### Texte source
┄┄┄┄┄┄

Loisirs et différences de pratiques culturelles
Comment expliquer les différences de pratiques culturelles ? Cette ambitieuse question ouvre de vastes perspectives de réflexion…
Avant d’y répondre (très partiellement), nous retiendrons quelques définitions de la culture, puis des pratiques culturelles.
La culture
Au dix-neuvième siècle, on opposait la culture à la nature. Cette dernière englobe l’animal et, par extension, les instincts les plus « primitifs » des humains. Au contraire, la culture nous rend plus évolués : langue, sciences, arts, spiritualité, etc. Cette notion fait partie des programmes de philosophie en terminale. Aujourd’hui, on sait que certains animaux développent eux aussi des cultures (par exemple certains groupes de chimpanzés se transmettent des savoir-faire de génération en génération que ne connaissent pas d’autres groupes géographiquement éloignés).
La notion de culture « savante » est un peu plus ancienne. Elle oppose l’individu cultivé (incollable sur l’art contemporain, les meilleurs millésimes et l’Antiquité gréco-romaine) à l’inculte (celui qui regarde une émission de télé-réalité en grignotant ses chips).
La culture au sens ethnologique s’oppose à la précédente car elle considère que chaque ethnie a la sienne propre, qui n’est ni supérieure ni inférieure aux autres.
Enfin, au sens sociologique, la culture soude un groupe d’individus. C’est un facteur de socialisation fondé sur des connaissances, des normes et des valeurs. Certaines normes sont partagées par de très grands groupes (par exemple l’ensemble du monde occidental), d’autres par de très petits (par exemple une forte culture d’entreprise dans une TPE).
Les pratiques culturelles
Les ménages consomment de plus en plus de biens et services liés aux loisirs, qui ne cessent de se diversifier. Leur analyse, statistique puis économique ou sociologique, repose sur la notion de pratique culturelle. Celle-ci doit donc être bien définie.

┄┄┄┄┄┄

### Section des données
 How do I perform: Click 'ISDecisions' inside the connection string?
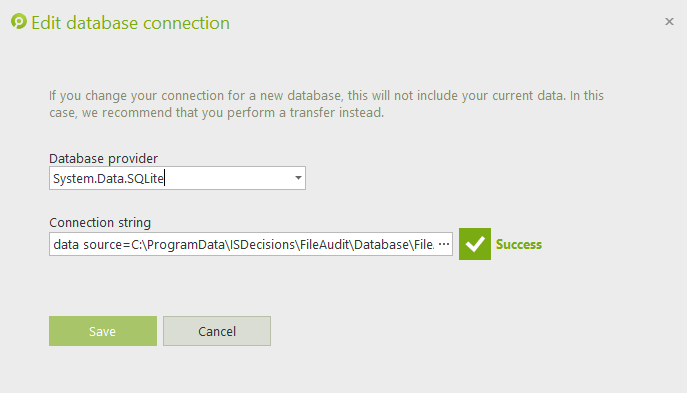pyautogui.click(x=262, y=244)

┄┄┄┄┄┄

### Exercice 1
D'après le texte sur les pratiques culturelles, à quoi opposait-on la culture au dix-neuvième siècle ?
### Exercice 2
Reprenez le texte sur les pratiques culturelles à la suite de sa dernière phrase.

### Résultat de l'exercice 1
Au dix-neuvième siècle, on opposait la culture à la nature.

### Résultat de l'exercice 2
Selon le ministère de la Culture, ce sont les pratiques en amateur, les sorties culturelles et les loisirs plus « passifs » que sont l’image (TV), le son (musique) et l’écrit (lecture). Les pratiques en amateur sont celles où l’individu est l’acteur de son loisir : danse, photo, pratique d’un instrument de musique… Les sorties culturelles sont la fréquentation des cinémas, des théâtres, des concerts, des musées…
Note : selon certains manuels scolaires et ouvrages parascolaire, la définition de l’INSEE serait très différente car elle engloberait aussi d’autres activités, notamment sportives, de bricolage et d’autres. Or, lorsqu’on se rend sur le site de l’INSEE, on constate qu’il est toujours question de pratiques culturelles ET sportives (la chasse étant considérée comme un sport). En fait, la définition de l’INSEE est très voisine de celle du ministère de la Culture.
On remarque que la notion de culture est celle qui véhicule des normes (donc, au sens sociologique). À titre d’exemple, toute lecture est considérée comme une pratique culturelle, même s’il s’agit de livres de bricolage ou de romans à l’eau de rose qui n’entrent pas dans la définition de la culture « savante ».
Certains messages culturels sont largement diffusés par les médias de masse (mass medias). On parle alors de culture de masse. Des traits culturels aussi différents que les canons de beauté féminine ou le rejet des régimes totalitaires sont véhiculés chaque jour par la presse, plus ou moins implicitement.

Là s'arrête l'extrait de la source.